#### [Task directions]
A complete answer lists every line of the entries below where the string "computer" appears.

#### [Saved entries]
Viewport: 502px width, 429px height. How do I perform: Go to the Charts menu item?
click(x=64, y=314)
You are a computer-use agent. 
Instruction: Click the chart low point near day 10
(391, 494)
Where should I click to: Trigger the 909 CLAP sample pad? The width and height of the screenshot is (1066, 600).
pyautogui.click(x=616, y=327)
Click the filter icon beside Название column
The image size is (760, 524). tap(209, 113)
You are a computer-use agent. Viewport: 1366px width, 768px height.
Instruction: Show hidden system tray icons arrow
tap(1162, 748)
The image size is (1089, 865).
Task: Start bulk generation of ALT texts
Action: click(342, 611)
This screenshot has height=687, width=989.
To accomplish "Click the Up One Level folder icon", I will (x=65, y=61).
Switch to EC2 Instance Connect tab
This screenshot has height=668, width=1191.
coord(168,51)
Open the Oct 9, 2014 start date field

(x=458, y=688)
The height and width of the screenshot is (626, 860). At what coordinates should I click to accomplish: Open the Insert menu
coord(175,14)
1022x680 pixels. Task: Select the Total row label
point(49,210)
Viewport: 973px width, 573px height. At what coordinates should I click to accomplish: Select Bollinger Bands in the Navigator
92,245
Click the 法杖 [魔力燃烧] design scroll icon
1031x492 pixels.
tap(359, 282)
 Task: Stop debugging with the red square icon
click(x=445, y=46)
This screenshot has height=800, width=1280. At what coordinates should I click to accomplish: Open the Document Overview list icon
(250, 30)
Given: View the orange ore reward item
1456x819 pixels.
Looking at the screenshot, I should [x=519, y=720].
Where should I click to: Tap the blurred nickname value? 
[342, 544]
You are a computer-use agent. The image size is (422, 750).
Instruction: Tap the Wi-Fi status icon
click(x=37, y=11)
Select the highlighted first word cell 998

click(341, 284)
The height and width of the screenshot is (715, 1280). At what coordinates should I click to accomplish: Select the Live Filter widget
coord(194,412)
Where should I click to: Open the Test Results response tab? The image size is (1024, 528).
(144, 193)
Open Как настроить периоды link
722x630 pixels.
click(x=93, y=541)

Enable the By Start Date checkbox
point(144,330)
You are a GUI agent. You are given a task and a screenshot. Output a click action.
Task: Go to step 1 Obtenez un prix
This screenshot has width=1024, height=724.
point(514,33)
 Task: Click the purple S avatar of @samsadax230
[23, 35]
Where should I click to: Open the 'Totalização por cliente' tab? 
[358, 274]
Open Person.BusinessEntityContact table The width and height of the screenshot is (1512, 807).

#### [Problem solution]
You are a computer-use agent. 
You are a computer-use agent. Viewport: 1366px width, 768px height.
You are a computer-use agent. The image size is (422, 750).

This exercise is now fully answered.